(What this task involves) From the listing below, extract each line that contains the string "Total". Matching is case-sensitive.
━━━
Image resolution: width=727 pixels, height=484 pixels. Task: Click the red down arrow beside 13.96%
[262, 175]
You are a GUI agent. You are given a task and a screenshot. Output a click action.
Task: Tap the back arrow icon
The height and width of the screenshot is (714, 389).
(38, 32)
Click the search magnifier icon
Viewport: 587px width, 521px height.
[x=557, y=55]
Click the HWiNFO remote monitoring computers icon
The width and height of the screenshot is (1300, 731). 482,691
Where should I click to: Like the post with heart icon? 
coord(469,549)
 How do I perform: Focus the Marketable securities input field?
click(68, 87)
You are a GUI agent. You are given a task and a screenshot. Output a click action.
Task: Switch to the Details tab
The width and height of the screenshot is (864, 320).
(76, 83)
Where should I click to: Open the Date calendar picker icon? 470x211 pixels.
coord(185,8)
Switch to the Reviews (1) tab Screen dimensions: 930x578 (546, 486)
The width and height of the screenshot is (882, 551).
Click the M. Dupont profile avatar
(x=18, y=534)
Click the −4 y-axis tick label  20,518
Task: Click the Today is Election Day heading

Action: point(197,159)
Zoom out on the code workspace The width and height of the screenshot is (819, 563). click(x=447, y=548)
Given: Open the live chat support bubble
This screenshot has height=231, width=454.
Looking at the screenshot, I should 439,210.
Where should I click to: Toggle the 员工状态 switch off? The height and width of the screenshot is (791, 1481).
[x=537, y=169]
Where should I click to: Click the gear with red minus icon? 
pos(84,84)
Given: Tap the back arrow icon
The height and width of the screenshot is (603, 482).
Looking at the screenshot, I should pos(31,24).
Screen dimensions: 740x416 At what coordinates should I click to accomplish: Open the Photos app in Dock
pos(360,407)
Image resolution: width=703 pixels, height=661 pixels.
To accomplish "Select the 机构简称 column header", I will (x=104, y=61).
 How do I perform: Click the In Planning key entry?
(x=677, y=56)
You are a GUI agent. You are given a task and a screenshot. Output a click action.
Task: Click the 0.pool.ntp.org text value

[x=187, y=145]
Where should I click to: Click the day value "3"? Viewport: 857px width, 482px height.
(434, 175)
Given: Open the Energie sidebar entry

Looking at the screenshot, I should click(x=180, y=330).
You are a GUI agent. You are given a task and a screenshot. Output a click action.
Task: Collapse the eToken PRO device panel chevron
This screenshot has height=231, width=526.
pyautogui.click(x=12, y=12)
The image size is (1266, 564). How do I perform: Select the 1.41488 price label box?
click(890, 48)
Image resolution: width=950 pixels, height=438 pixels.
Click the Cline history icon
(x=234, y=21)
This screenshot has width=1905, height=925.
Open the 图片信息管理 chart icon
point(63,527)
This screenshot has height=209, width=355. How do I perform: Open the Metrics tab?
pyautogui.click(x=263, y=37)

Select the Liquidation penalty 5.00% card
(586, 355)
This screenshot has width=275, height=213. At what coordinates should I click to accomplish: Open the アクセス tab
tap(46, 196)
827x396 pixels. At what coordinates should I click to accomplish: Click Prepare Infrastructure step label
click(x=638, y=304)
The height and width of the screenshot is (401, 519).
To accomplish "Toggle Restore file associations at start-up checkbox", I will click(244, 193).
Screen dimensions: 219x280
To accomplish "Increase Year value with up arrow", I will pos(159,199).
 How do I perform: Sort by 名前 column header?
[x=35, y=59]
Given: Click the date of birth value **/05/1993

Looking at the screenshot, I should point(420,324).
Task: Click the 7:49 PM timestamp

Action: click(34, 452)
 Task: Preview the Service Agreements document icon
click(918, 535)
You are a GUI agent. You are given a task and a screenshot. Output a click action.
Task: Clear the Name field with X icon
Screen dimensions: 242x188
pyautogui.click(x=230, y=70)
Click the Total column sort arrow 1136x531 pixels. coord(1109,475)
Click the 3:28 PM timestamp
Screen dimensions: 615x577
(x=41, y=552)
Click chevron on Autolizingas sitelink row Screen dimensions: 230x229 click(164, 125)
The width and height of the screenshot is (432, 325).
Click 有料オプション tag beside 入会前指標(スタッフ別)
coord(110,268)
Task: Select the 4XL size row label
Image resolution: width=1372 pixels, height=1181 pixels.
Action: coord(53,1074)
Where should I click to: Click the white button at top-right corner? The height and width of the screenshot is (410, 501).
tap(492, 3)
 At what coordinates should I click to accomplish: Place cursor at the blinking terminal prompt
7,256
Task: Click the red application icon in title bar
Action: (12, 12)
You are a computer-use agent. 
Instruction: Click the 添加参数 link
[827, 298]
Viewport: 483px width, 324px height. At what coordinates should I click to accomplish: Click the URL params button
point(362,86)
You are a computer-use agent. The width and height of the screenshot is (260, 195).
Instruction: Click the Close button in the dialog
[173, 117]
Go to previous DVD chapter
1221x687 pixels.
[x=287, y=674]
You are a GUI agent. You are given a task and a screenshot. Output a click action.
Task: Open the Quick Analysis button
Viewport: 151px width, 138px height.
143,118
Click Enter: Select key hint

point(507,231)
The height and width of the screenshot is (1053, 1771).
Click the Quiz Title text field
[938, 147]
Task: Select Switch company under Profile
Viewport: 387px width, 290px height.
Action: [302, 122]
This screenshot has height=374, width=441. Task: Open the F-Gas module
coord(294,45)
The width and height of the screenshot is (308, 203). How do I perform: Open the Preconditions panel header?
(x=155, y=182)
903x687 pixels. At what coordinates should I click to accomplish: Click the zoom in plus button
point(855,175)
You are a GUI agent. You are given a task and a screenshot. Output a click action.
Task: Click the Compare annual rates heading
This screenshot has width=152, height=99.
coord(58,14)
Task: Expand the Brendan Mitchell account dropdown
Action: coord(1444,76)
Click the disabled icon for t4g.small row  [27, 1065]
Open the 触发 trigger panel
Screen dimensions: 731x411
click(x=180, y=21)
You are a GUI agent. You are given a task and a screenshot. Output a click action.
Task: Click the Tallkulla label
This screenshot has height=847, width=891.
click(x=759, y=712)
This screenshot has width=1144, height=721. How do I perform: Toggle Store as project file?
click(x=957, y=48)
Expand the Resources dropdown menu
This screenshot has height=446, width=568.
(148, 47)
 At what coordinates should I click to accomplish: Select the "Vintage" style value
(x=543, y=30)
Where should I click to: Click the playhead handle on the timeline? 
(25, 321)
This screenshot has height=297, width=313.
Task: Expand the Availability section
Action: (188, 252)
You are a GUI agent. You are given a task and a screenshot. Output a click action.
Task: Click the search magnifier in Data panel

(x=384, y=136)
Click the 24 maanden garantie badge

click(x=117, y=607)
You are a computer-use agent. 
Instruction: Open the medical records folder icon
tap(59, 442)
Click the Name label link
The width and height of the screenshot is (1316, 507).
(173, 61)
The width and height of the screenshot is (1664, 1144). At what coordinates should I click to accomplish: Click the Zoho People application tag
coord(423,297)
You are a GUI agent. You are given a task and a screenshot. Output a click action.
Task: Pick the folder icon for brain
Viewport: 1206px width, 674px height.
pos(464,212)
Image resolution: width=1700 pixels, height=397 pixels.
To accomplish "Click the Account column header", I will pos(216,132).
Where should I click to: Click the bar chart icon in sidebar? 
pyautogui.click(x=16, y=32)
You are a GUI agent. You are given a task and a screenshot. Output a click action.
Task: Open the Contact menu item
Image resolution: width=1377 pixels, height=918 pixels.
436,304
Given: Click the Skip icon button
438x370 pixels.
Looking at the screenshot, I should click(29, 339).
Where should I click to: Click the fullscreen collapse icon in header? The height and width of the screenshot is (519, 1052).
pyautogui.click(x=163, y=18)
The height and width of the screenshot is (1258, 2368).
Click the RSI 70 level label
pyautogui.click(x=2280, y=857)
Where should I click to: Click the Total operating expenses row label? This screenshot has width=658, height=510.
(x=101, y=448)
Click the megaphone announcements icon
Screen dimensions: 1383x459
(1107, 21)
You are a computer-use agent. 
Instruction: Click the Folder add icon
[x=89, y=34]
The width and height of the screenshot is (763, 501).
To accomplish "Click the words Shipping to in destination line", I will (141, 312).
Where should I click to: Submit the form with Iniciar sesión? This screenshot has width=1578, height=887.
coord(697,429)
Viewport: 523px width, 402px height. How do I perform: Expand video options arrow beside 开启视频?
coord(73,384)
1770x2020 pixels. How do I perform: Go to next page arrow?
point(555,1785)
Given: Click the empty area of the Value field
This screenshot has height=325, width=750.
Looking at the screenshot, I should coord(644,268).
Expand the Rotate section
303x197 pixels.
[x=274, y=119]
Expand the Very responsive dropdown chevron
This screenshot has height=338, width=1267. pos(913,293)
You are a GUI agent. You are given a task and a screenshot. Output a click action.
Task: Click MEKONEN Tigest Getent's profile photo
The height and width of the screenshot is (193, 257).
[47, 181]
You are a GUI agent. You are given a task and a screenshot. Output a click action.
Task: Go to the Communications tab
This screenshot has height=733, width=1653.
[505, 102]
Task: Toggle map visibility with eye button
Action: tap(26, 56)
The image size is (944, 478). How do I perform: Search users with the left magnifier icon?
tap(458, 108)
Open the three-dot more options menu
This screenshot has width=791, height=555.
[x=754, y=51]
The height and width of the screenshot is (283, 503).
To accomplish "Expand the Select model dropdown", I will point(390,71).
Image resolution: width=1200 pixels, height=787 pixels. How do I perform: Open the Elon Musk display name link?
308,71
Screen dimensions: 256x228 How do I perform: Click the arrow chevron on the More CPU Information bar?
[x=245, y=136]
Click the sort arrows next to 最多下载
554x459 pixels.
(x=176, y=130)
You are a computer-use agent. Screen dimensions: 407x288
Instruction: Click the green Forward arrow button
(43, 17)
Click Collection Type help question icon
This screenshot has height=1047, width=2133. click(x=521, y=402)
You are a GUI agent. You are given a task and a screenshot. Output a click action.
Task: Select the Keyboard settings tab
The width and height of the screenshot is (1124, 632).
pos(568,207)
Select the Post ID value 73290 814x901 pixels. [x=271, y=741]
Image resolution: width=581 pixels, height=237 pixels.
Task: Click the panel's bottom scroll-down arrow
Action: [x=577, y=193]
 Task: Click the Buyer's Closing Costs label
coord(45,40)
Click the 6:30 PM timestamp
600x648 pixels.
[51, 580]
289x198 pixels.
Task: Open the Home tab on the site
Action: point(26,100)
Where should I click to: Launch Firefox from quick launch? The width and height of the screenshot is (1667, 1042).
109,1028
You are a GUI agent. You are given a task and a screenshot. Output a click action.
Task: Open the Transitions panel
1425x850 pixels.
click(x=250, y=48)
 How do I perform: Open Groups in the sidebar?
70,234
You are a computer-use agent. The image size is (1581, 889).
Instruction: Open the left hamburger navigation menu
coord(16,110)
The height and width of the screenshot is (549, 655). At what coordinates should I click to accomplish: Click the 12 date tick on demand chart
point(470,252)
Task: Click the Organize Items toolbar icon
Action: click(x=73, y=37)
━━━
(Output for this exercise)
Click the Total column sort arrow 1136x531 pixels. coord(1109,475)
Where should I click to: Click the Total operating expenses row label? This screenshot has width=658, height=510.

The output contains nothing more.